■ Required tasks
- a) Answer these questions from the personal account about struggling with sin:
(i) Which church did the writer spend early Christian years in?
(ii) What was Jay Carty's career before he became a Christian author?
(iii) In the book excerpt's principle, what usually wins when imagination conflicts with will?
- b) Go on with the personal account about struggling with sin, picking up right after its final line.

■ Text block
The Problem
My early years in Christianity were spent in the Nazarene Church and private Christian schools. They were insanely legalistic. They turned me into a Pharisee.
During those years I FEARED God. I earnestly did everything I could to be a good Christian, to make myself worthy. To not backslide. I only listened to Christian Music, I had my devotions every day. You could say that I was on-fire for the Lord. You bet I was because I was told that if I wasn’t then I would burn in hell. There was no grace, no forgiveness only an endless rat wheel of good works with no assurance that I was even meeting the lowest standard necessary for me to be saved. I even went to work for Focus on the Family and did everything I could to stand out as a Christian among Christians. At that time if you had asked me if I were “going to heaven” when I died, my answer would have been, “I hope so”. Beneath the ‘good Christian’ facade was a young man who struggled with his sin and who honestly knew that he wasn’t winning that battle. I knew that I was not good enough to be saved.
I hoped that working at Focus on the Family would provide me the answers that I was looking for in my struggle against sin. I was surrounded by other believers, we had chapel everyday and I got to hear the radio program every day. I was literally fed a steady stream of tactics and practical methods for living a God pleasing life personally, as a husband and as a father.
But there was no peace for me. There was no assurance. There was no hope. My sin problem wouldn’t go away and I knew that I would face shame and rejection if I had to stand before Jesus and give an accounting of my life.
Apparently I wasn’t the only one with these fears and doubts. One day I went to work and heard that one of the ladies in our department had committed suicide by turning her car on with the garage door closed. What little details they gave us from the note she left behind sounded like I could have written it.
The thing that really irked me while I worked there was the constant stream of guests and experts that appeared on the Focus on the Family Radio program that talked and acted like they had the sin in their lives 'under control'. They wrote books on the topic and always made it sound like it was a battle that we could easily win if we would just apply ourselves to it.
I will never forget Jay Carty’s appearance on the radio program. Jay is a retired NBA Basketball player turned Christian author who wrote a book called “Counter Attack: Taking Back Ground Lost to Sin”. The back cover of the book said, “One thing is certain... it (the book) clearly shows how you can be delivered from the bondage of sin.”
During his interview with Dr. Dobson, I hung on Carty’s every word . As soon as the interview ended I went to the Focus on the Family bookstore and bought a copy of Carty’s book. I read it cover to cover as quickly as I could and immediately began to apply Carty’s tactics for fighting the devil and temptation.
Looking back on it now I feel foolish for ever buying that book. Below is an excerpt from Carty’s book. Read it and you’ll immediately see why.
Jay Carty’s Tactic for Defeating Temptation and Delivering Yourself From the Bondage of Sin. An Actual Excerpt Taken The Book “Counter Attack”
Here is the principle we’re going to work with:When your imagination comes in conflict with your will, it’s your imagination that usually prevails.
That means you will most often do a variation of whatever you think about most. Therefore, it’s necessary to discipline our thoughts to take them captive to the obedience of Christ.
Here come a flock of wild thoughts. Temptation has hit. Now what are you going to do? If you don’t have a mechanism to take the thought captive, your imagination is going to run wild and you’re going to sin. That’s why you need to learn how to have a polar bear alert.
Here’s how.

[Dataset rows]
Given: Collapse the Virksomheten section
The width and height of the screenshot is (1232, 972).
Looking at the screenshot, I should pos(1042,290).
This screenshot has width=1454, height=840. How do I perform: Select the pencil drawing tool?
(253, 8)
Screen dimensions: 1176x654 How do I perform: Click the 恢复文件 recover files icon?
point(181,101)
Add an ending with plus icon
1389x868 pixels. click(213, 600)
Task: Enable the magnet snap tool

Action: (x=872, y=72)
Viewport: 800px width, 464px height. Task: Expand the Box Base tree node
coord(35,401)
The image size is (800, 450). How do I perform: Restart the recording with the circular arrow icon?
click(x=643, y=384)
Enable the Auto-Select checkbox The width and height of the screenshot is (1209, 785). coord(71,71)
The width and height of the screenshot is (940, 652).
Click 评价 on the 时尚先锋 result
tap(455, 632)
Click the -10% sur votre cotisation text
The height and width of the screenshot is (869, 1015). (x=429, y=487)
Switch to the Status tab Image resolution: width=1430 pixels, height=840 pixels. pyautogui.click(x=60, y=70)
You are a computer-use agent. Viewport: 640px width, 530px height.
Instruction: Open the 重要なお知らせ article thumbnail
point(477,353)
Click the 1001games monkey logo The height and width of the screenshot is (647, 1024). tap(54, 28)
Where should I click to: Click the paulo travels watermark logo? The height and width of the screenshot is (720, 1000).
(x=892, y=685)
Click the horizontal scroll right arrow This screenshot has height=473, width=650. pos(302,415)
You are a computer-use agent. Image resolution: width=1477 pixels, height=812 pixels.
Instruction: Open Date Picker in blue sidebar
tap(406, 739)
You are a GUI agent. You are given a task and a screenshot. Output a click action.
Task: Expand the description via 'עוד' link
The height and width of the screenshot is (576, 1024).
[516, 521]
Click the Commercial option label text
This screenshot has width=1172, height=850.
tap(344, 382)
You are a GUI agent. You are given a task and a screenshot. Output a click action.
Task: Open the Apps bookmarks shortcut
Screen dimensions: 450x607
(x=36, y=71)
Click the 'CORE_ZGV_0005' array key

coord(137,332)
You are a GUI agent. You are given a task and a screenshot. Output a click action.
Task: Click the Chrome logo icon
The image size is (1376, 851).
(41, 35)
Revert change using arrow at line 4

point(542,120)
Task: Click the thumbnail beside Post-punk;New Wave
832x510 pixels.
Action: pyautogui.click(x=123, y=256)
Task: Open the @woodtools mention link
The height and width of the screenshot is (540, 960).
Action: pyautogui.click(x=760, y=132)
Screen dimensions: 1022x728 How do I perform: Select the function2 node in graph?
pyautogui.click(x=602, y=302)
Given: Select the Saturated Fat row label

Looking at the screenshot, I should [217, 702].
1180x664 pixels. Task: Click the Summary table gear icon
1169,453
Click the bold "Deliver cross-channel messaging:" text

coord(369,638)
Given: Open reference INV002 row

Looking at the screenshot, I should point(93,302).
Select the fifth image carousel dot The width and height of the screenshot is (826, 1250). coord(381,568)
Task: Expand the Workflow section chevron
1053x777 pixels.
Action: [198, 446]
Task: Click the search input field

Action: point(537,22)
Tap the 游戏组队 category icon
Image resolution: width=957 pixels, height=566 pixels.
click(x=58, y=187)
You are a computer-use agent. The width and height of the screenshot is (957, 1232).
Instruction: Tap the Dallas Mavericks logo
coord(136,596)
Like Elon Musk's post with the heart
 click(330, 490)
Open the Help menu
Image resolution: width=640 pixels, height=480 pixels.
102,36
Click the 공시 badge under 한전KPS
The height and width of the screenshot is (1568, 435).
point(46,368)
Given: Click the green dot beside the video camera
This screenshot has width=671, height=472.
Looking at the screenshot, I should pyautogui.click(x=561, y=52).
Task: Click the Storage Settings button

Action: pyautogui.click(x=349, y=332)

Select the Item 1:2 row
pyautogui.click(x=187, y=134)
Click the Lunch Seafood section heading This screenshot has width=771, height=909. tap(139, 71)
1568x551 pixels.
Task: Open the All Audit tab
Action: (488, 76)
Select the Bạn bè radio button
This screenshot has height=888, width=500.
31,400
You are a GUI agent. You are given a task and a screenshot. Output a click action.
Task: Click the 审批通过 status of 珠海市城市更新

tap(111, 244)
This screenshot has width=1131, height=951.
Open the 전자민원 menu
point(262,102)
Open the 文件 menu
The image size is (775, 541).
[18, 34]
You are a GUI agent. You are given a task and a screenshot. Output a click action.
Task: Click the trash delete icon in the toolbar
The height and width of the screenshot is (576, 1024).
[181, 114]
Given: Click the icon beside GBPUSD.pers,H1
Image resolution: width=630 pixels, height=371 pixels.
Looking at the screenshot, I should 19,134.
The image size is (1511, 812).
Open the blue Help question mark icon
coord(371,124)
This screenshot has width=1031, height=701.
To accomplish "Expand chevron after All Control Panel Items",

■ Results of the exercise
- a)
(i) The Nazarene Church
(ii) He was an NBA basketball player.
(iii) Imagination

- b)
Go in the corner and don’t think of a white polar bear. What did you think of? A polar bear, that’s right. Not just because you’re rebellious. You are, but not just because of that. It’s because you didn’t have anything else to think about. If all you had to think about is a white polar bear, what are you going to think of? A white polar bear.
This time, let’s try it this way. Make the white polar bear cause you to think of a pink elephant. The white polar bear is going to be the catalyst generating the image of a pink elephant in your mind. Ready?
Go in the corner and don’t think of a white polar bear. What did you think of? Did you think of a pink elephant?
Wrong. First you thought of a white polar bear, and then a pink elephant.
The difference between the second time and the first time is subtle but it is very important: The white ploar bear didn’t stay in your head as long as when you had a pink elephant to think about.
If you can sensitize yourself to temptation so that you’re aware when it comes, the tempting thought will have stayed in your mind a shorter period of time because you put something else in its place. Since you can’t think of two things at the same time, if you practice substitute thinking you’re not going to sin. Temptation will have been removed before sin occurs. You will have used temptation as a catalyst to make you think of godly things. That’s pretty simple. But you’ll need some practice to get good at it, especially if it’s not something you’ve done much.
I don’t know if you’ve ever seen the old John Wayne movie, Operation Pacific, or any other World War II submarine movie. The sub is on the surface, and as an enemy plane comes overhead you hear an “UUGGA UUGGA” sound from the claxon horn and someone screaming “DIVE! DIVE! DIVE!” Then the guys scramble down the ladder from the conning tower into the sub and close the hatch just as the water starts coming in. It’s an intense moment and it gets your attention.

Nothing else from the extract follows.